Exercise aim = Write out exactly every line from the one containing "Click the AI Avatars portrait icon" through the final line of the material below, both included. Pictures are to be skipped.

Source records =
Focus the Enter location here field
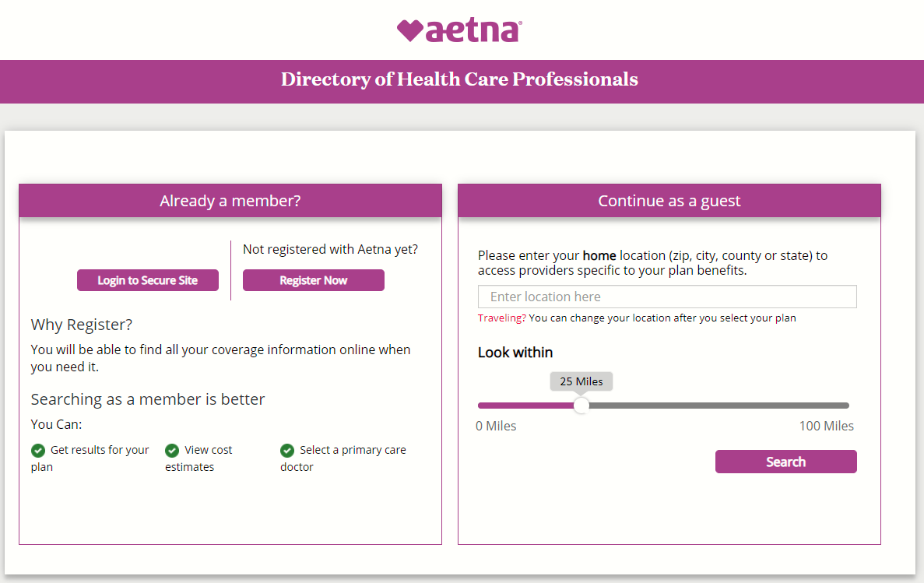Image resolution: width=924 pixels, height=583 pixels. tap(667, 297)
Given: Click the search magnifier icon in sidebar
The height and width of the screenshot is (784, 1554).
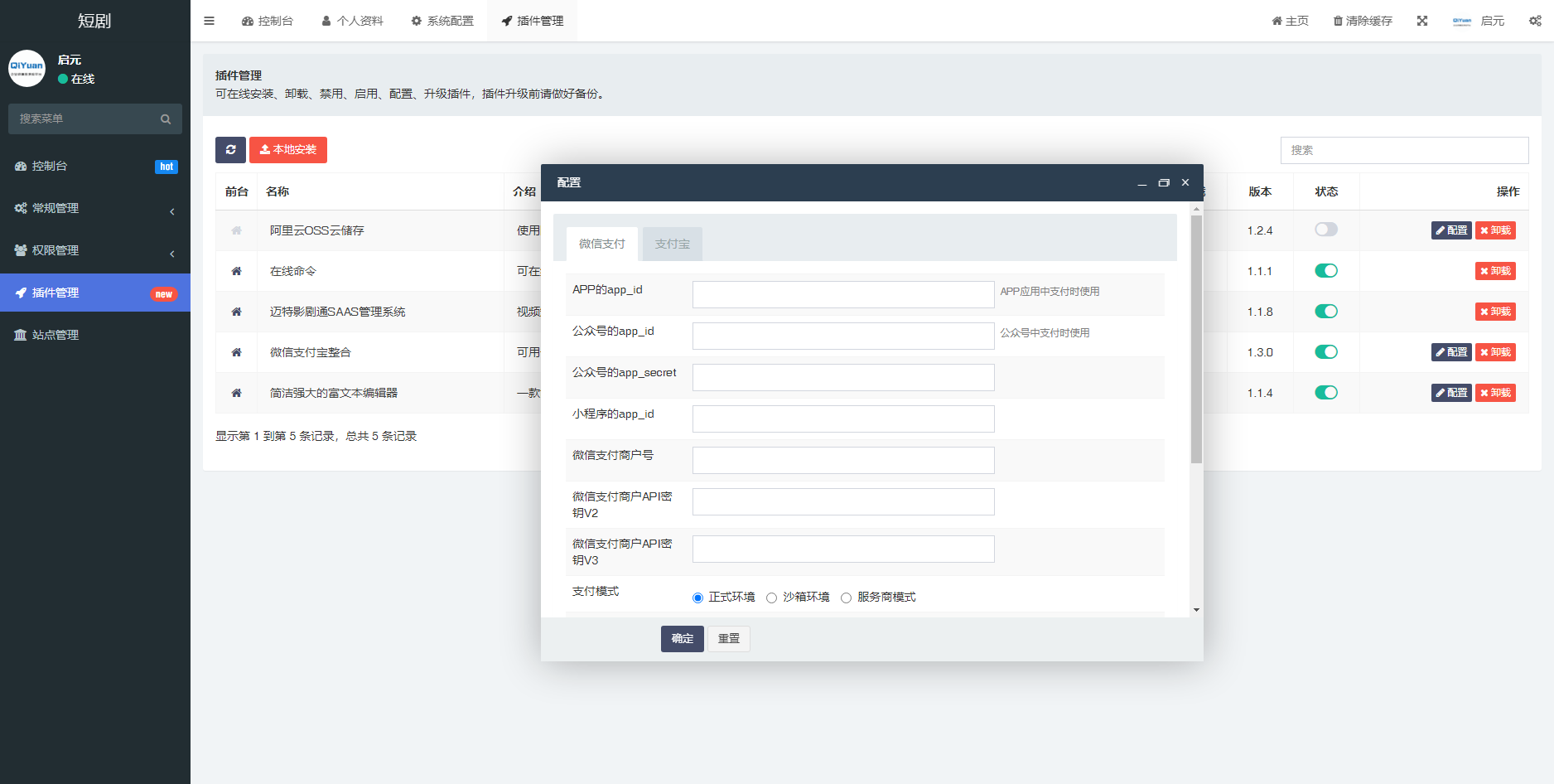Looking at the screenshot, I should coord(166,119).
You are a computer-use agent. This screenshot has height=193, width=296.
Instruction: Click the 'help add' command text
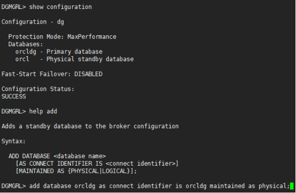tap(43, 111)
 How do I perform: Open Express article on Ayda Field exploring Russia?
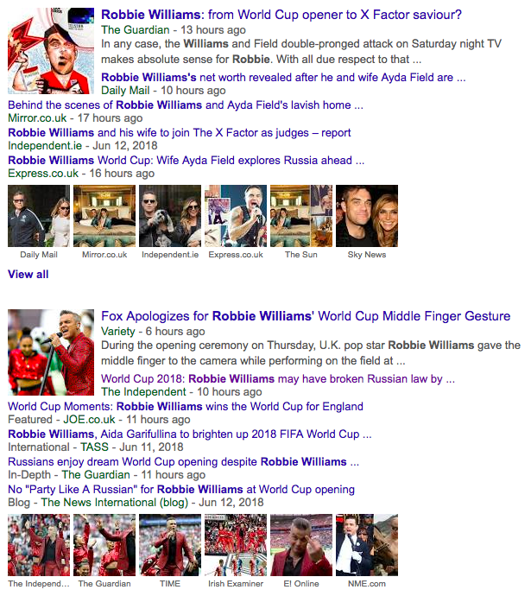tap(186, 161)
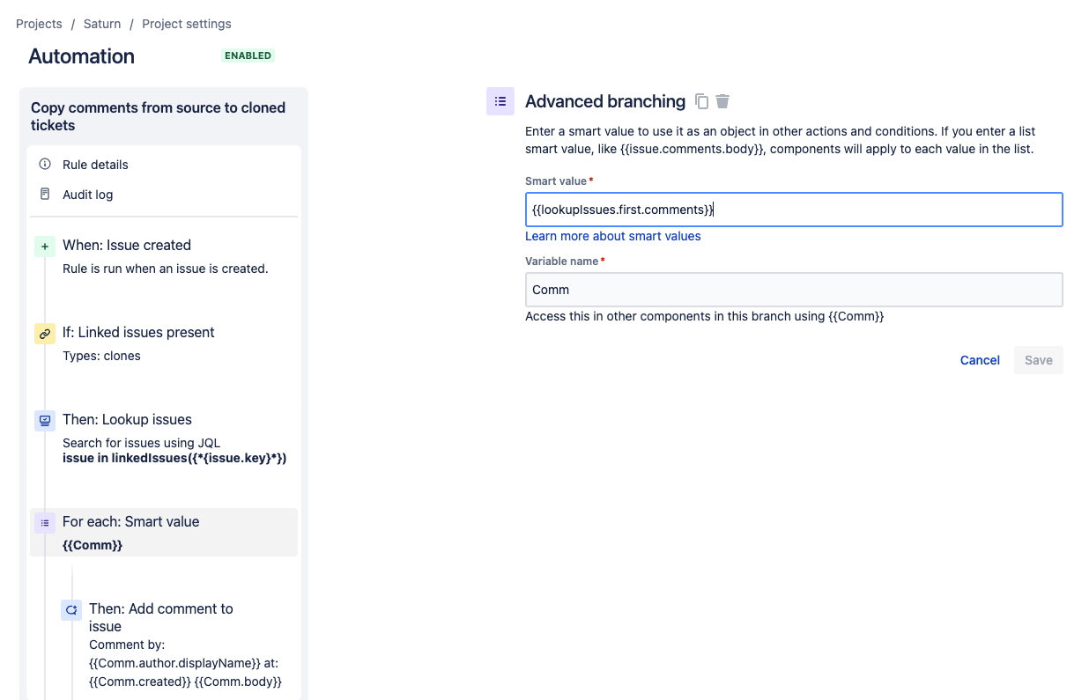Click the info icon next to Rule details
The height and width of the screenshot is (700, 1089).
45,164
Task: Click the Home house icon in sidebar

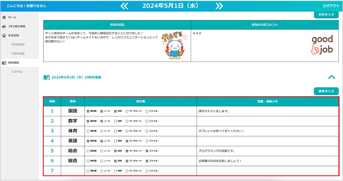Action: point(4,17)
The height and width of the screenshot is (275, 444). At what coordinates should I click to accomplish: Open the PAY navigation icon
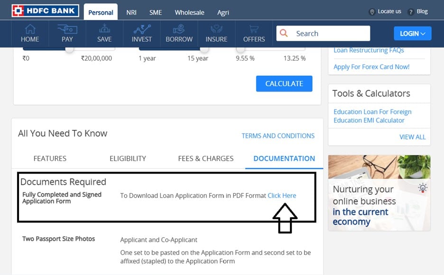click(67, 29)
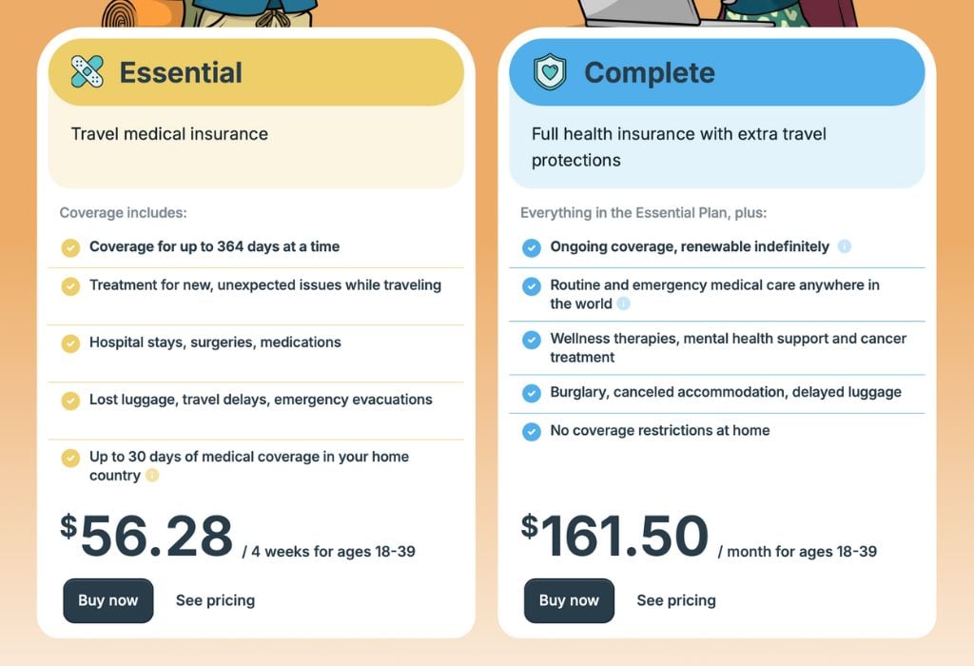Click the blue checkmark next to 'Wellness therapies' item
This screenshot has width=974, height=666.
pos(531,340)
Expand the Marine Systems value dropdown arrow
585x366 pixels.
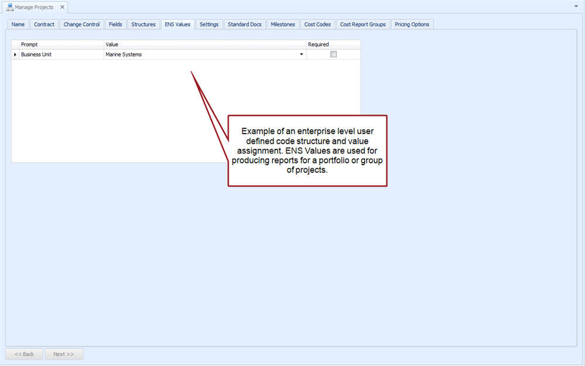[x=302, y=54]
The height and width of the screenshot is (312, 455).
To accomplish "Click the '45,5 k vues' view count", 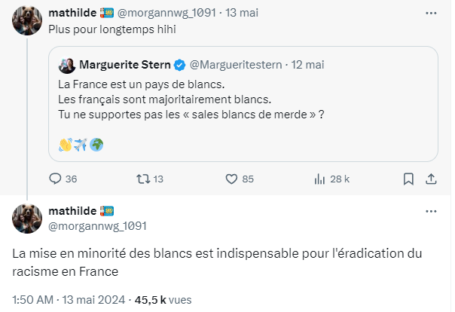I will coord(163,298).
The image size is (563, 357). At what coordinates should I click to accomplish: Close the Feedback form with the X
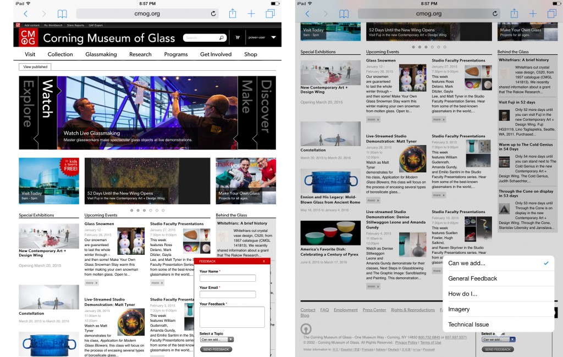pos(264,261)
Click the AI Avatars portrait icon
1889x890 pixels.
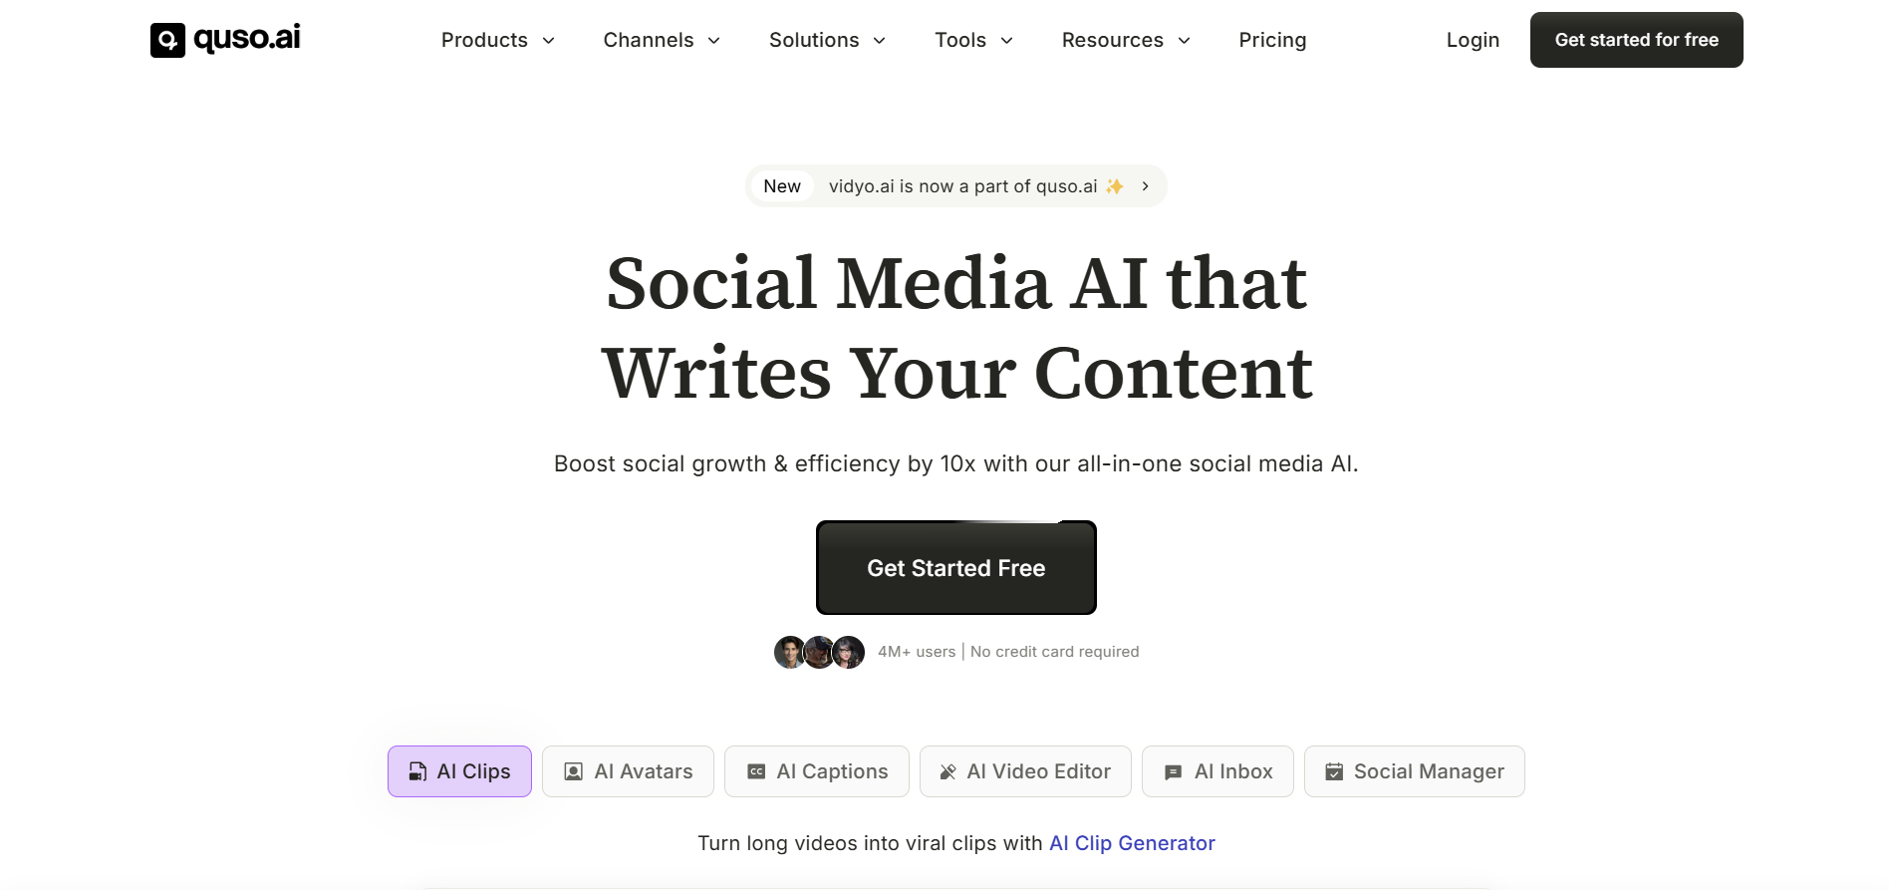tap(574, 771)
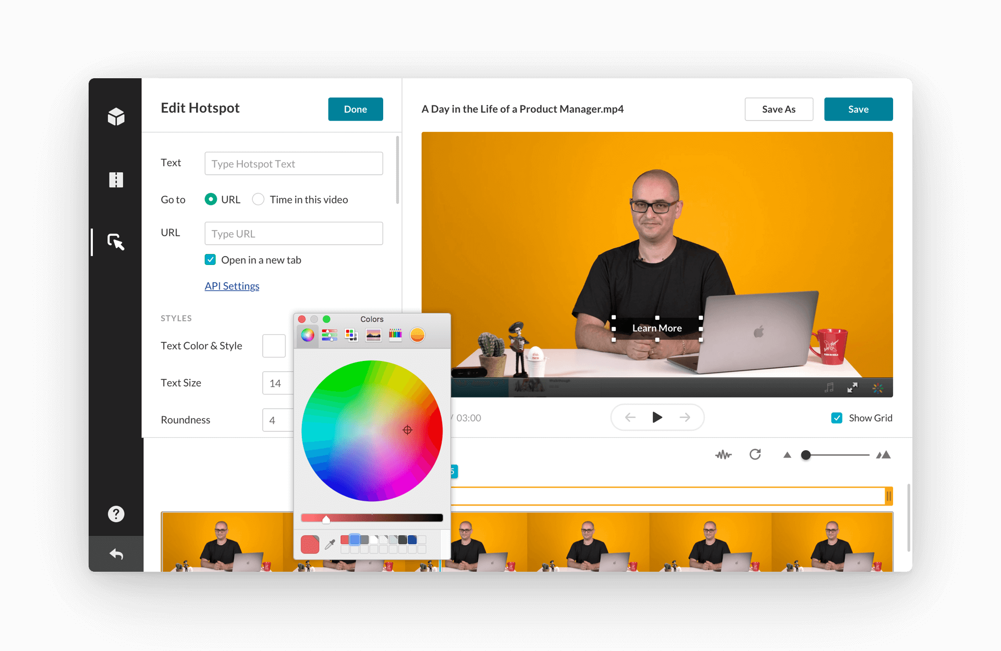This screenshot has height=651, width=1001.
Task: Click the Done button
Action: 356,109
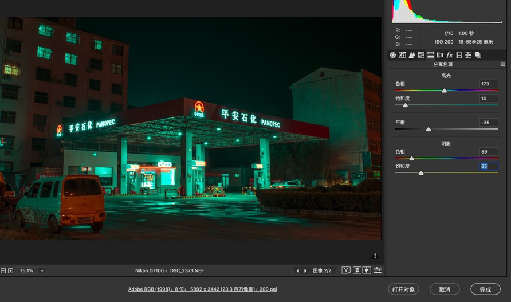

Reply to the exercise =
Click the AI Avatars portrait icon
1889x890 pixels.
tap(574, 771)
This screenshot has height=651, width=1001.
Task: Click the Done button
Action: 356,109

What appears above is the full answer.